An important step in the development of M.’s bases. F. Crick (1955) postulated the way of transmission of genetics. information from DNA to proteins through RNA synthesized on DNA using the matrix mechanism (the so-called central dogma of M. b.: DNA → RNA → protein).

The work of J. Watson and F. Crick gave rise to a wave of experiments, unprecedented in scale and productivity. works (comparable only to the situation in atomic physics in the 1930s–40s). Already to the horse. The 1950s it was proved that DNA replication proceeds with the unwinding of the double helix and the synthesis of two daughter DNA molecules on each of the strands according to the matrix principle (thus, N. K. Koltsov’s hypothesis of the matrix mechanism of chromosome replication, put forward in 1927, was experimentally substantiated); a DNA polymerase enzyme capable of carrying out this process has been described;

Proposed a method of molecular DNA–DNA and DNA–RNA hybridization based on the ability of complementary polynucleotides to specifically bind to each other; were found in matrix (information) RNA (mRNA), in which the information encoded in DNA about the structure of proteins is rewritten, and the enzyme RNA polymerase, which catalyzes the synthesis of RNA on DNA (transcription); it was proved that protein synthesis (translation) occurs on ribosomes (complexes of non-coding proteins of ribosomal RNA with special ribosomal proteins) also according to the template mechanism, transfer RNAs (tRNAs) were discovered that specifically accept amino acids, with the help of which this mechanism is implemented.

In the beginning. 1960s Amer. scientists P. Doty and J. Fresco, A. S. Spirin, and others established the principles of organization of the macromolecular structure of RNA. In 1961, F. Jacob and J. Monod published a scheme for the regulation of protein synthesis at the level of transcription, which, after several. years has been experimentally proven, thanks to the discovery of repressor proteins and transcription activator proteins; it was shown that RNA polymerase itself is a regulator of gene activity (R. B. Khesin-Lurie, 1961).

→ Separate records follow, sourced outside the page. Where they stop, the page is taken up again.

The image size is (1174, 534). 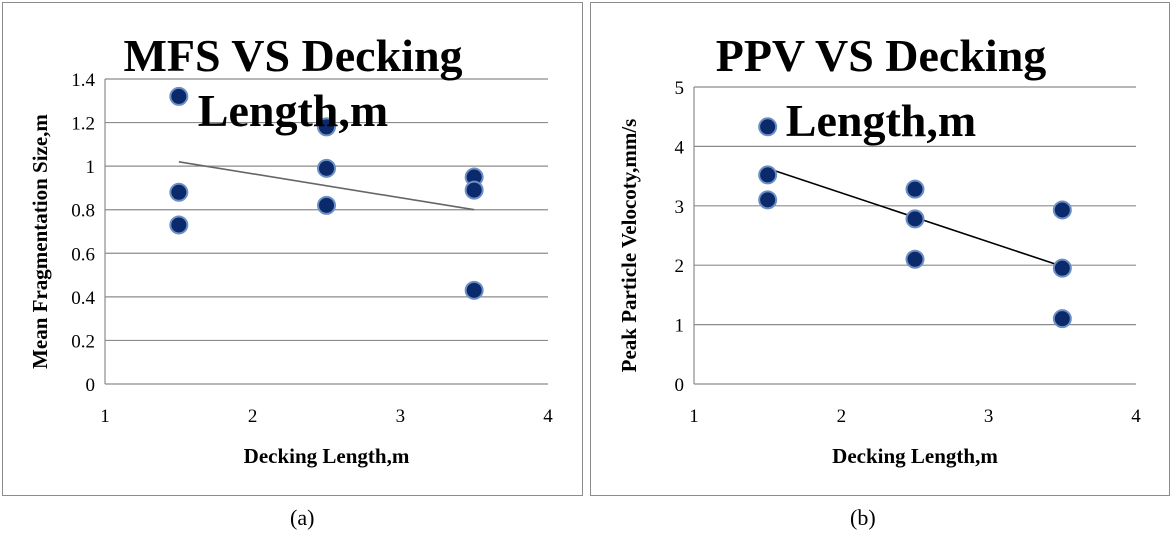 I want to click on ppv-x-tick-label: 3, so click(x=989, y=416). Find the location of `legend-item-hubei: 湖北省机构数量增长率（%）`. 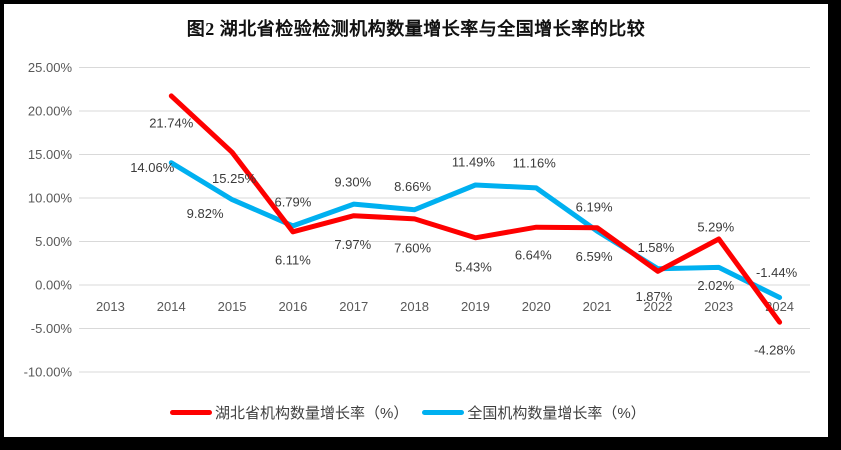

legend-item-hubei: 湖北省机构数量增长率（%） is located at coordinates (289, 412).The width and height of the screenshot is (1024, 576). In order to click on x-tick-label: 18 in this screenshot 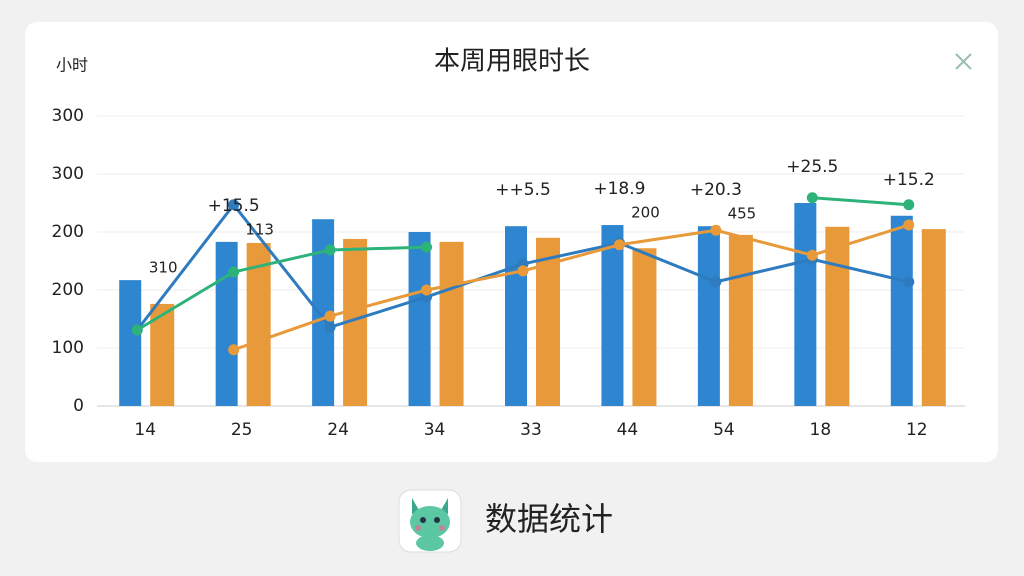, I will do `click(821, 430)`.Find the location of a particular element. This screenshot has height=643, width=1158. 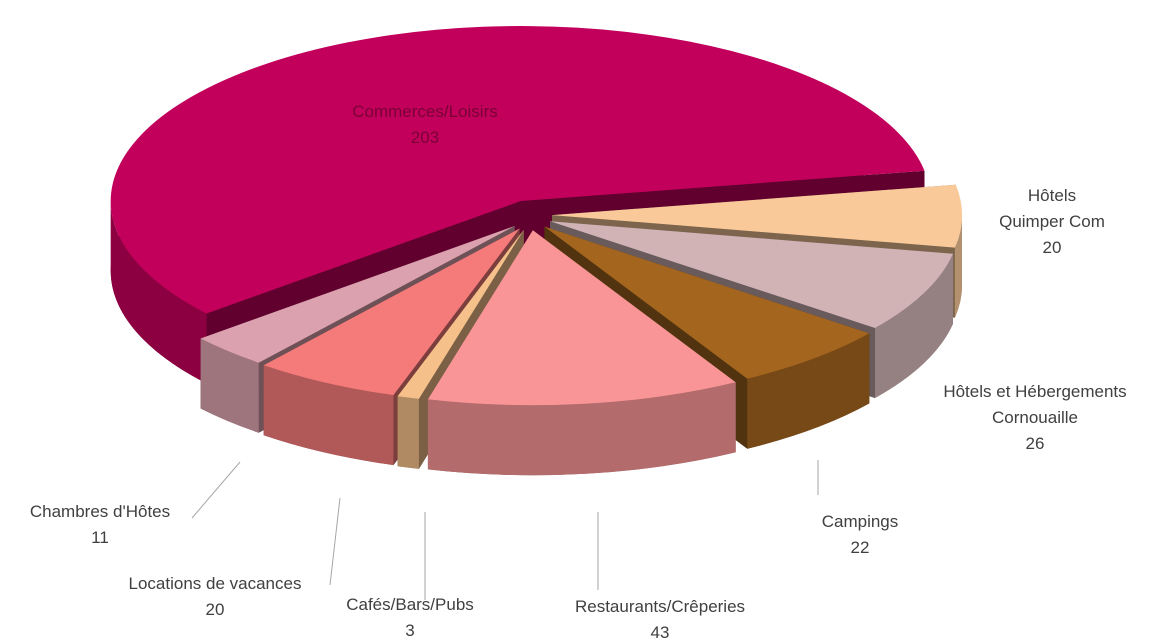

slice-label: Restaurants/Crêperies 43 is located at coordinates (660, 618).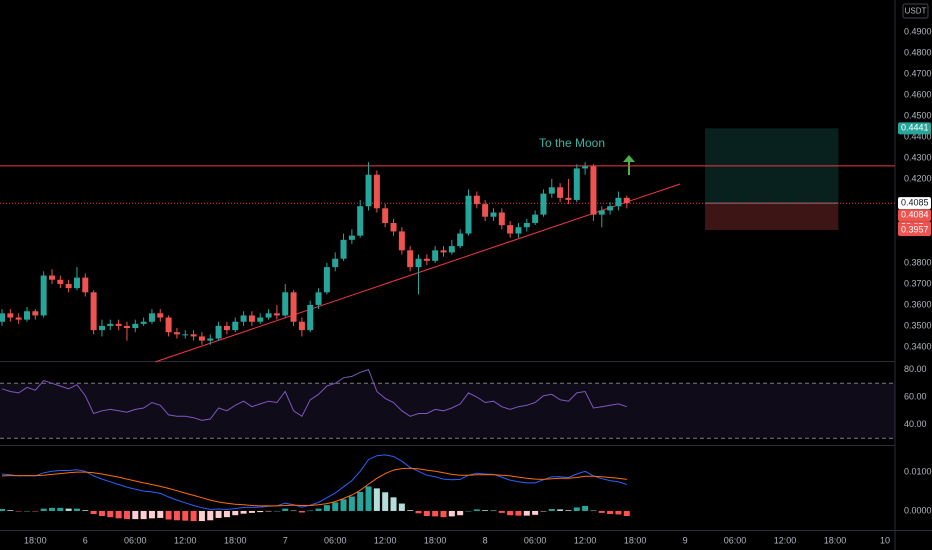 This screenshot has width=932, height=550. I want to click on y-tick-label: 0.4400, so click(918, 136).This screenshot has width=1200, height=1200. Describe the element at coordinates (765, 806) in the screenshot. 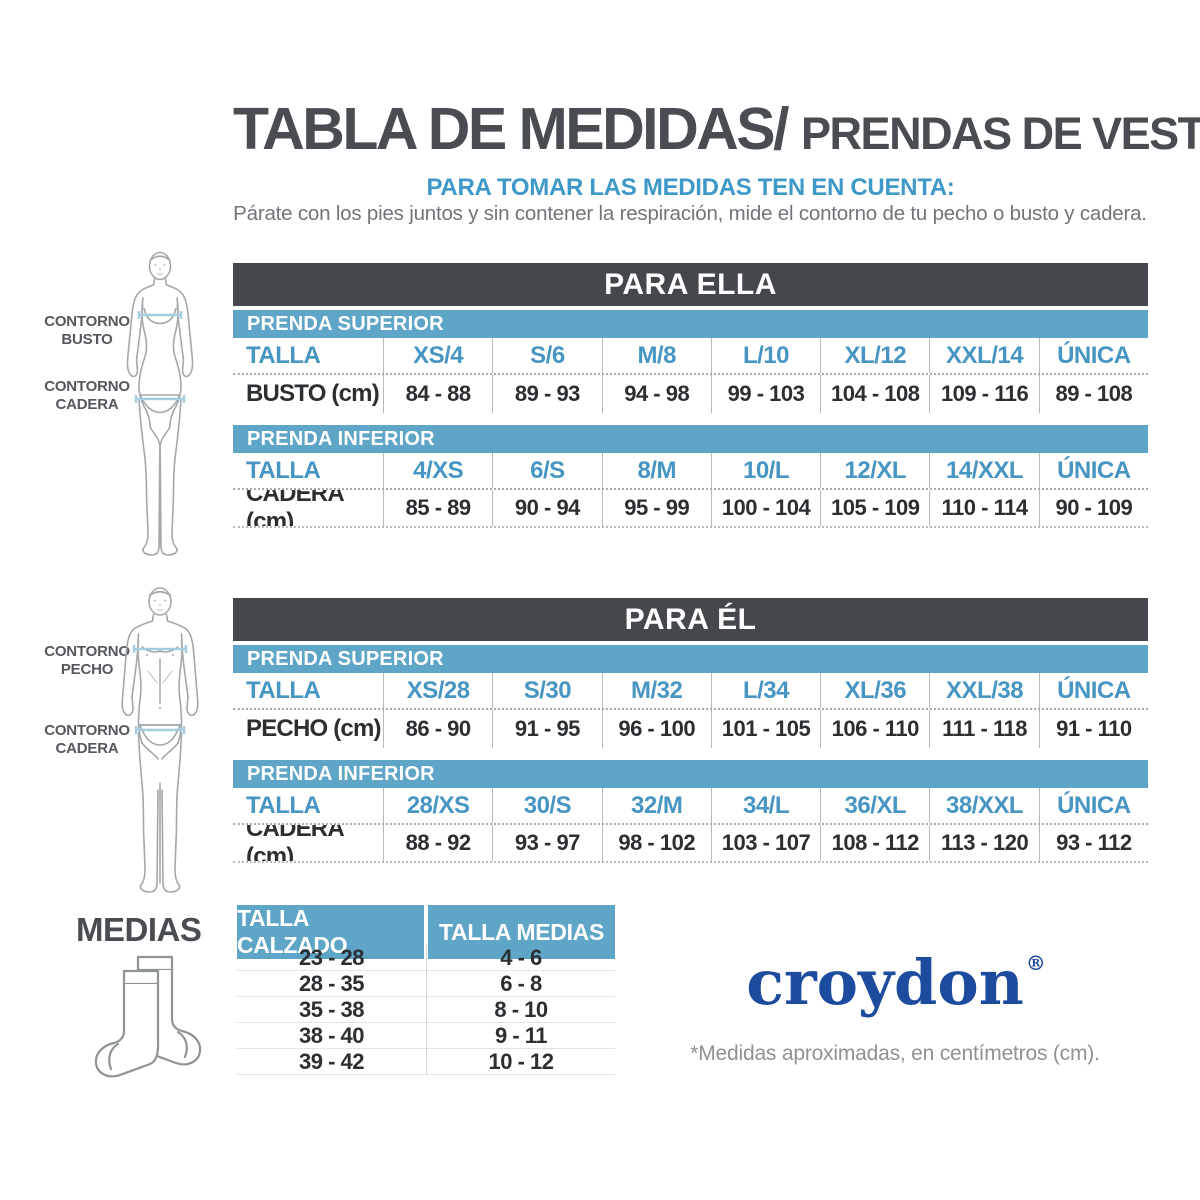

I see `size-cell: 34/L` at that location.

Based on these works, the specific problem was formulated. Nucleic-protein recognition – physical. phenomena through which many are realized. stages of genetic transmission. information in the cell. In the 1st floor.

In the 1960s the decoding of the amino acid genetic code was completed (M. U. Nirenberg, S. Ochoa, H. G. Koran), one of the main. the laws of living nature that govern the translation of the nucleotide “language” of nucleic acids into the amino acid “language” of proteins, and to con. In the 1960s all stages of translation are described in detail; the reconstruction of ribosomes from RNA and proteins outside the cell was carried out; disclosed the fundamental points of such processes of transformation of DNA as the repair of damage in its molecules, the mechanisms of restriction-modification, and genetic. recombination; nucleosomes have been described. regulatory structural elements of chromatin. By the same time, effective systems for the cell-free synthesis of nucleic acids and proteins were created, which became an important tool for M.. In 1970, Kh. M. Temin and D. Baltimore discovered RNA-dependent DNA polymerase in oncogenic viruses and thus showed that, in principle, the flow of genetic. Information can also be transferred from RNA to DNA.